Minimum Path Sum in Grid in DSA C - Time & Space Complexity
We want to know how the time needed to find the minimum path sum in a grid changes as the grid size grows.
How does the number of steps grow when the grid gets bigger?
Analyze the time complexity of the following code snippet.
int minPathSum(int** grid, int gridSize, int* gridColSize) {
int m = gridSize, n = gridColSize[0];
for (int i = 1; i < m; i++)
grid[i][0] += grid[i-1][0];
for (int j = 1; j < n; j++)
grid[0][j] += grid[0][j-1];
for (int i = 1; i < m; i++) {
for (int j = 1; j < n; j++) {
grid[i][j] += (grid[i-1][j] < grid[i][j-1]) ? grid[i-1][j] : grid[i][j-1];
}
}
return grid[m-1][n-1];
}
This code calculates the minimum sum path from the top-left to the bottom-right of a grid, moving only down or right.

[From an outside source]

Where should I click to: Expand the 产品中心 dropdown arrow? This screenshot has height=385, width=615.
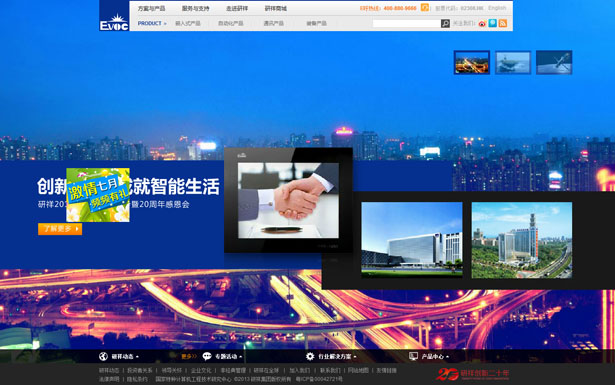447,357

Identify the loops, recursion, array traversals that repeat.
- Primary operation: Nested loops traversing the grid cells.
- How many times: Outer loop runs m-1 times, inner loop runs n-1 times, so roughly m x n times.

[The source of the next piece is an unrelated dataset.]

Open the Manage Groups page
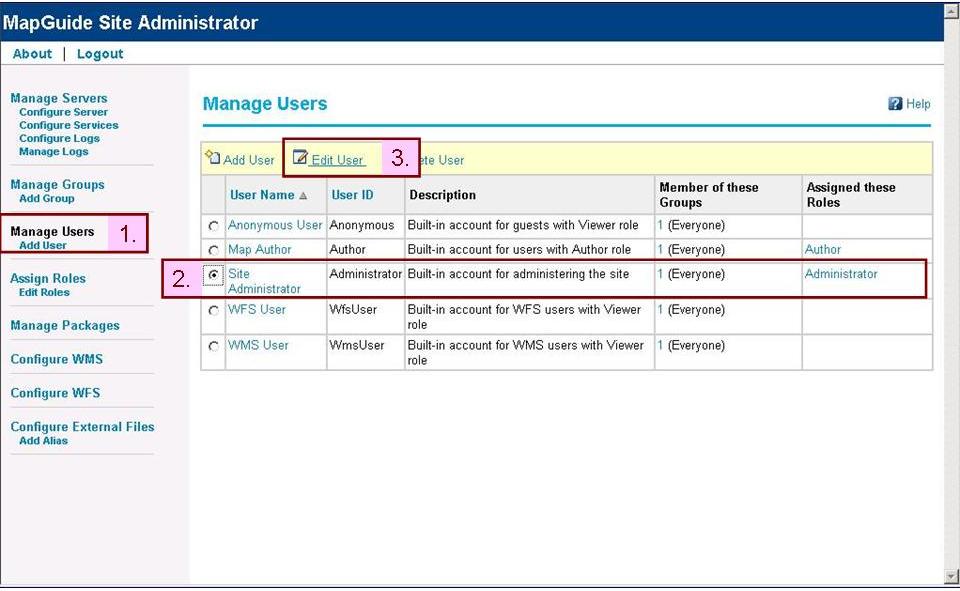This screenshot has height=591, width=960. [56, 184]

As the grid size grows, the number of operations grows roughly with the total number of cells.
| Input Size (m x n) | Approx. Operations |
|---|---|
| 10 x 10 | About 100 operations |
| 100 x 100 | About 10,000 operations |
| 1000 x 1000 | About 1,000,000 operations |
Pattern observation: Doubling the grid size roughly quadruples the operations, showing growth proportional to the number of cells.
Time Complexity: O(m x n)
This means the time needed grows proportionally to the total number of cells in the grid.
[X] Wrong: "The time grows exponentially because there are many paths."

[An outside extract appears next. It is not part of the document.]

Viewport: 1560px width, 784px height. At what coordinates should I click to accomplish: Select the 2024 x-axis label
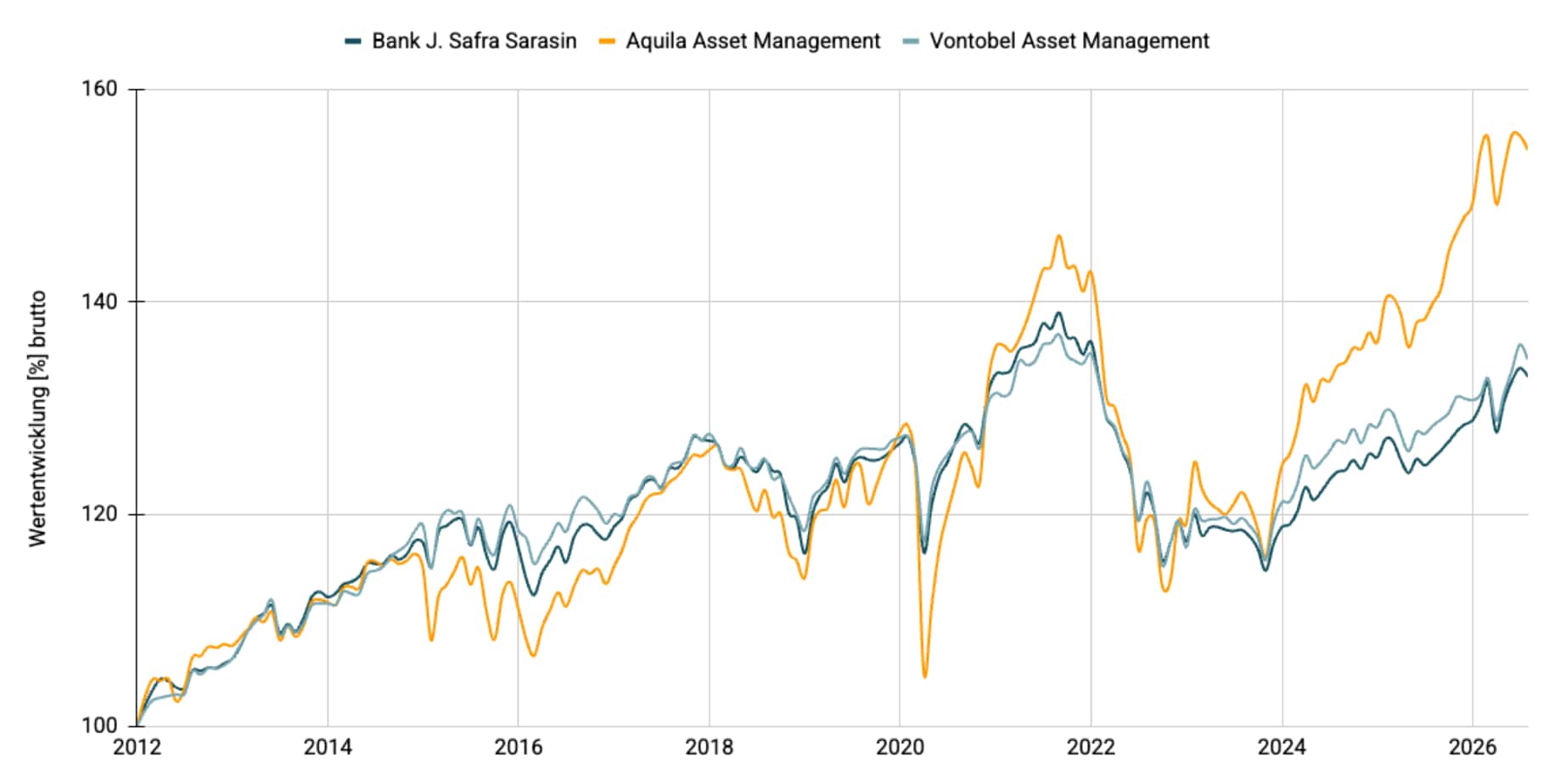1282,748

[OK] Correct: The code uses dynamic programming to avoid repeating calculations, so it only visits each cell once, not all paths.
Understanding this time complexity helps you explain how dynamic programming improves efficiency by avoiding repeated work, a key skill in problem solving.
"What if we allowed moving diagonally as well? How would the time complexity change?"